According to TransparentNevada.com, Davis’ base salary is $280,000 annually and she has a total compensation package of $360,000.
During public comment, Margaret Martini told the board she thinks Davis earns too much.
“She does nothing special for a large salary and compensation package,” Martini said. “Teachers have raised the graduation rate, not Traci Davis.”
Trustee Verónica Frenkel said she hopes for a transparent conversation about expectations with respect to Davis’ performance.
“I will take a hard look at what’s appropriate given our fiscal challenges,” Frenkel said.
Others criticized the board for how it handled Davis’ latest evaluation results.
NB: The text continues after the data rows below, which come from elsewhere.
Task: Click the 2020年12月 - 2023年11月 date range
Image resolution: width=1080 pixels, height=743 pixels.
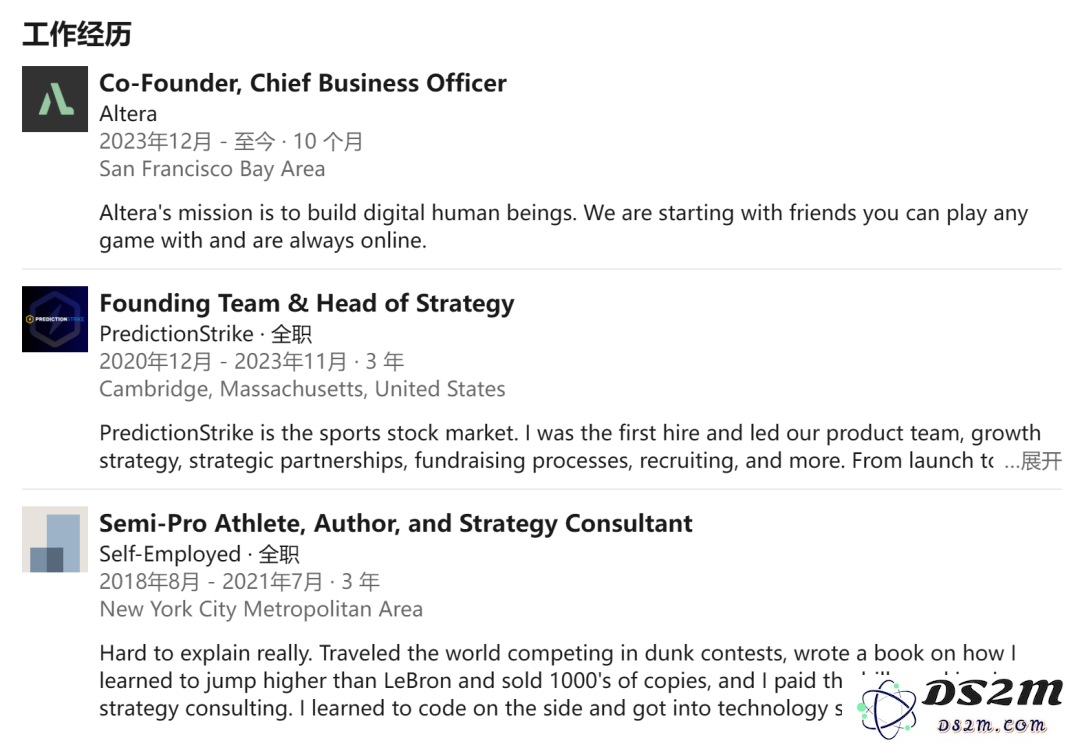Action: [x=223, y=362]
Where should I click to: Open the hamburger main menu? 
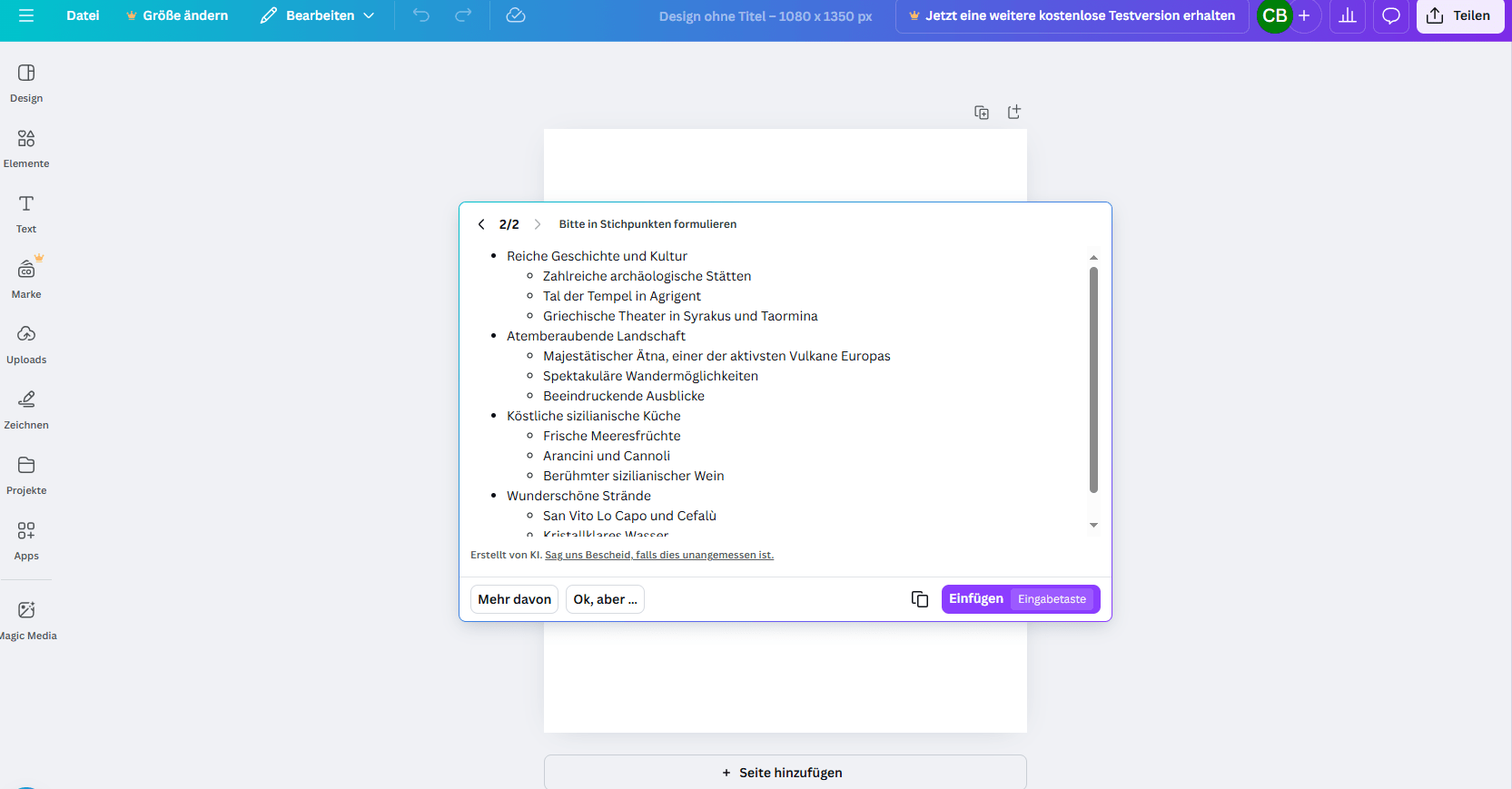tap(26, 15)
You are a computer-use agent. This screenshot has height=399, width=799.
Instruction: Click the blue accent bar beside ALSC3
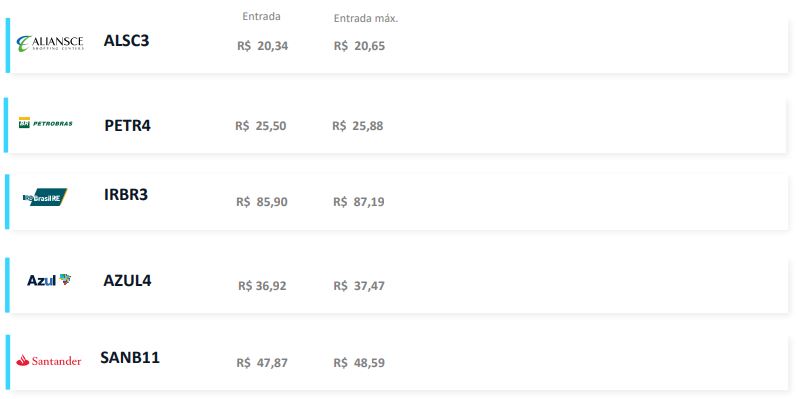pyautogui.click(x=8, y=45)
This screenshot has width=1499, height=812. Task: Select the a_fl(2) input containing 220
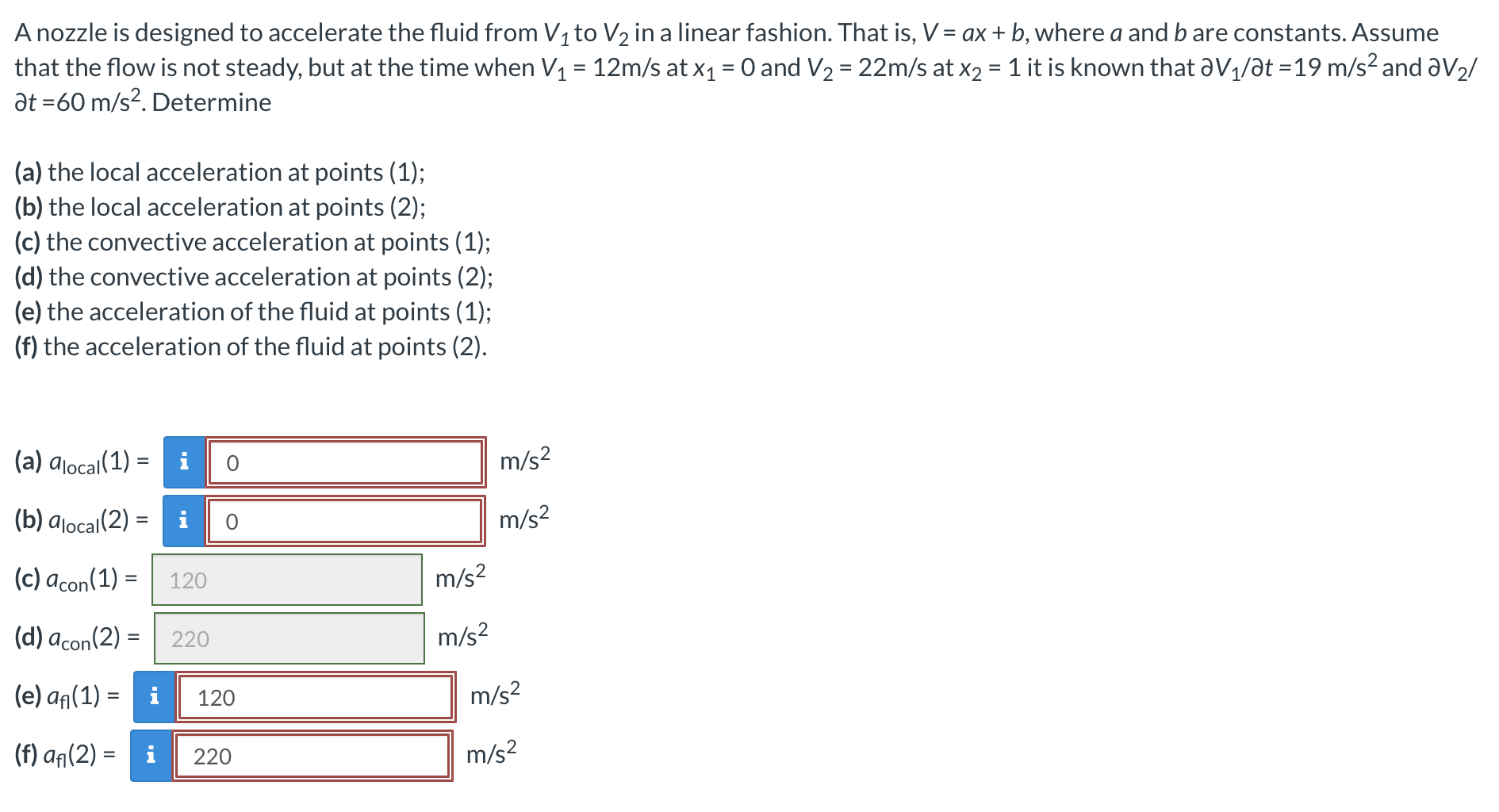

Davis in November scored a preliminary 2.67 out of 4.0 from trustees on her evaluation, meaning she was “emerging.” But after hours of discussion, the board learned it didn’t follow its own policy during the evaluation process and voted to approve an “accomplished” rating, the next level up.
At that meeting some board members, along with Davis, pointed to a lack of clarity. The rubric and metrics on which the evaluation occurred were done when the prior board was seated. The majority of the board members took office in January 2017 and could only rate Davis on a half year.
Others noted the evaluation process wasn’t even-handed. For example, teachers who aren’t performing get notified in advance and are given time to improve. Such procedure is the same for the superintendent, although Davis wasn’t given warning prior to seeing any low marks.
Trustee Debra Feemster said there were a plethora of Davis supporters at the November meeting, compared to a handful of naysayers Tuesday.
“I have never seen a superintendent so visible, so engaged, in my entire career in Washoe County,” said Feemster, a retired teacher and administrator. “I’ve never heard a student act negatively to the superintendent. I was at four schools last week and I never saw anything that represented a dislike for her.”
Davis didn’t attend the meeting because she was attending an out-of-town conference.